While dividends from mutual funds can be a benefit for people looking for regular income, there is no guarantee that they will be paid regularly as dividends are paid out of the profits made by the fund through selling securities. For those who want to build wealth long-term, the growth option is more suitable. Dividends are exempt from tax for investors but subject to Dividend Distribution Tax at the source.
With the promise of regular dividend payments, fund advisors lure investors into mutual funds. Although regular dividends sound appealing and can be a great benefit to some investors, it may not be the right choice for others. Your financial goals will greatly influence your decision to choose dividend options in mutual funds.
Let’s first understand what dividend is in mutual funds?
Dividends from mutual funds are paid out of the surplus or profit that is generated by the sale of securities in the scheme’s portfolio. Mutual funds may also have fixed-income securities or dividend paying stocks as part of their portfolio. These underlying securities must pay interest or dividends to the scheme.
Let’s look at how dividends could impact your investment.
Dividends are calculated as a percentage from the face value of mutual fund schemes. The scheme’s NAV falls to the amount of dividends declared on the ex-dividend day. Let’s say you have 100 units of a scheme having a current NAV of INR20 and whose face is INR10. The face value refers to the price at which the scheme was launched. Let’s say that the scheme pays a 20% dividend. You will be paid INR2 per unit as a dividend. The dividend will be INR200 and the NAV for your scheme will drop to INR18 at the ex-dividend. Your investment would have been worth approximately INR 2000 if the fund house had not declared dividend. Your investment now stands at INR 1800, and you receive INR 200 in dividends. Dividends can be compared to redeeming units. You would be in the same place if you had sold 10 units.

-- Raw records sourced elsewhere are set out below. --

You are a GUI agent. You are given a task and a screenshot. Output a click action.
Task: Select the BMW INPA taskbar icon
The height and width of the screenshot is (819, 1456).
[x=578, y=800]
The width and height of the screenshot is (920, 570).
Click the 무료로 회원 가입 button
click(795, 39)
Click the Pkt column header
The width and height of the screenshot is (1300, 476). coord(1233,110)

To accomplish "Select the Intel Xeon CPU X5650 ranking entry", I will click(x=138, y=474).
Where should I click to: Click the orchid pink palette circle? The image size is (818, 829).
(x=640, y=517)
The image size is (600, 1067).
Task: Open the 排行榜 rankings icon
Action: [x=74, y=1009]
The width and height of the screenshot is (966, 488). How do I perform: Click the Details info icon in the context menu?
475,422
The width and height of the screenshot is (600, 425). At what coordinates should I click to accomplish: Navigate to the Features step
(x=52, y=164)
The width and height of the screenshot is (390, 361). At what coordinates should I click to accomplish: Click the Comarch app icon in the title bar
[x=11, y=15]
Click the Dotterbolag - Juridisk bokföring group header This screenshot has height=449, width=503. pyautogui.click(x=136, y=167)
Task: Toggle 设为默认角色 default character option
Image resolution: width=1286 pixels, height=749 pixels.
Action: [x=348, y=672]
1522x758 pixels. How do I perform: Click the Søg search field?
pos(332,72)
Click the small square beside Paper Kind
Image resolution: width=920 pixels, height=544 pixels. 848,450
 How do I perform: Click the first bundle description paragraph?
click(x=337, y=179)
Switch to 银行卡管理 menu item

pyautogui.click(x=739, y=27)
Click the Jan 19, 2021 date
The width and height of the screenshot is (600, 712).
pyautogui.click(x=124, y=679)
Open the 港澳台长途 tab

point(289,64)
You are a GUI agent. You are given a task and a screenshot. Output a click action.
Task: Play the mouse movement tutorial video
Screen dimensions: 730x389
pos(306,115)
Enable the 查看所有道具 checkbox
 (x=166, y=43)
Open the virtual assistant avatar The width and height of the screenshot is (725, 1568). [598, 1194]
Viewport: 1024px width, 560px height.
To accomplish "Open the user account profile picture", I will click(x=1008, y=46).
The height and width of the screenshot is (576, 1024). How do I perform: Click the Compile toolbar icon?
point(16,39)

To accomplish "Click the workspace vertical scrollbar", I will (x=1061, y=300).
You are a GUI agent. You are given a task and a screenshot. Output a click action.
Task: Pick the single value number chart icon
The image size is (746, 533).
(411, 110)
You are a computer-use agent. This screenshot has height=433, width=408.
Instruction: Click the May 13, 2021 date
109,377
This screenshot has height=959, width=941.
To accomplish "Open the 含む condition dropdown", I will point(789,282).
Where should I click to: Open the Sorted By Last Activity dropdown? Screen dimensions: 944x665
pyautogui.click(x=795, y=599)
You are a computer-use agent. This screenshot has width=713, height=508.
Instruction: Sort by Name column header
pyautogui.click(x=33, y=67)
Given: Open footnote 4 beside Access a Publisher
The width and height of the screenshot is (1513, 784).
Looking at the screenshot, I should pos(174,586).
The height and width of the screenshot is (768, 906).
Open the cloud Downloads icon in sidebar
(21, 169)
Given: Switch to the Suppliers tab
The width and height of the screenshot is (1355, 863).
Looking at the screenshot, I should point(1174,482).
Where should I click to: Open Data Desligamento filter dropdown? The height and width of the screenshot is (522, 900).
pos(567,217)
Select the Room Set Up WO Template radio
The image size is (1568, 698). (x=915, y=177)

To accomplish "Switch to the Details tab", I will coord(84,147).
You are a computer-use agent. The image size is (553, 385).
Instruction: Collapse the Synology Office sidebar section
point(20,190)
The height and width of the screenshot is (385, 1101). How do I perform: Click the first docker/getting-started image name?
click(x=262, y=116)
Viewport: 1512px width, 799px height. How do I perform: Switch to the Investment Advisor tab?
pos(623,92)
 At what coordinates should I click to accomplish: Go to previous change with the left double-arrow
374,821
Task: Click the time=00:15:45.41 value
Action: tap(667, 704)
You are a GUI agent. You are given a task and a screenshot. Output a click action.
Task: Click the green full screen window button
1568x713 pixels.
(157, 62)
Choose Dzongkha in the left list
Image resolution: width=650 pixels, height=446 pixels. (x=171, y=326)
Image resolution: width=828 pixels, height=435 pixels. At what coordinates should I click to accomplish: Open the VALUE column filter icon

A mutual fund dividend doesn’t impact your overall financial position, so why not go for it?
Dividend pay-out is the best option for investors looking to receive regular income from their investments. You should choose the growth option to build wealth long-term. This will allow your NAV to grow more quickly than other dividend options such as reinvestment or pay-out. The NAV of the growth option would remain at INR 20 after the ex-dividend date in the example above. If you consider the effect of dividends on the NAV of the scheme, which can be up to 10 years, the gap between the NAVs will be large.
Dividends from mutual fund funds are exempted from tax, but they are subject to Dividend distribution Tax (DDT) at the source. The scheme’s DDT reduces the amount of distributable surplus that is available to investors. Equity-oriented schemes with >=65% allocation of equity to equities are currently subject to 10% DDT, 12% surcharge, and 4% cess. This makes the effective DDT 11.648%. Non-equity-oriented funds and Infrastructure Debt Funds will be subject to 25%DDT, 12% surcharge, and 4%cess. A growth option is more likely to create wealth over the long-term, as DDT’s effects compound over time.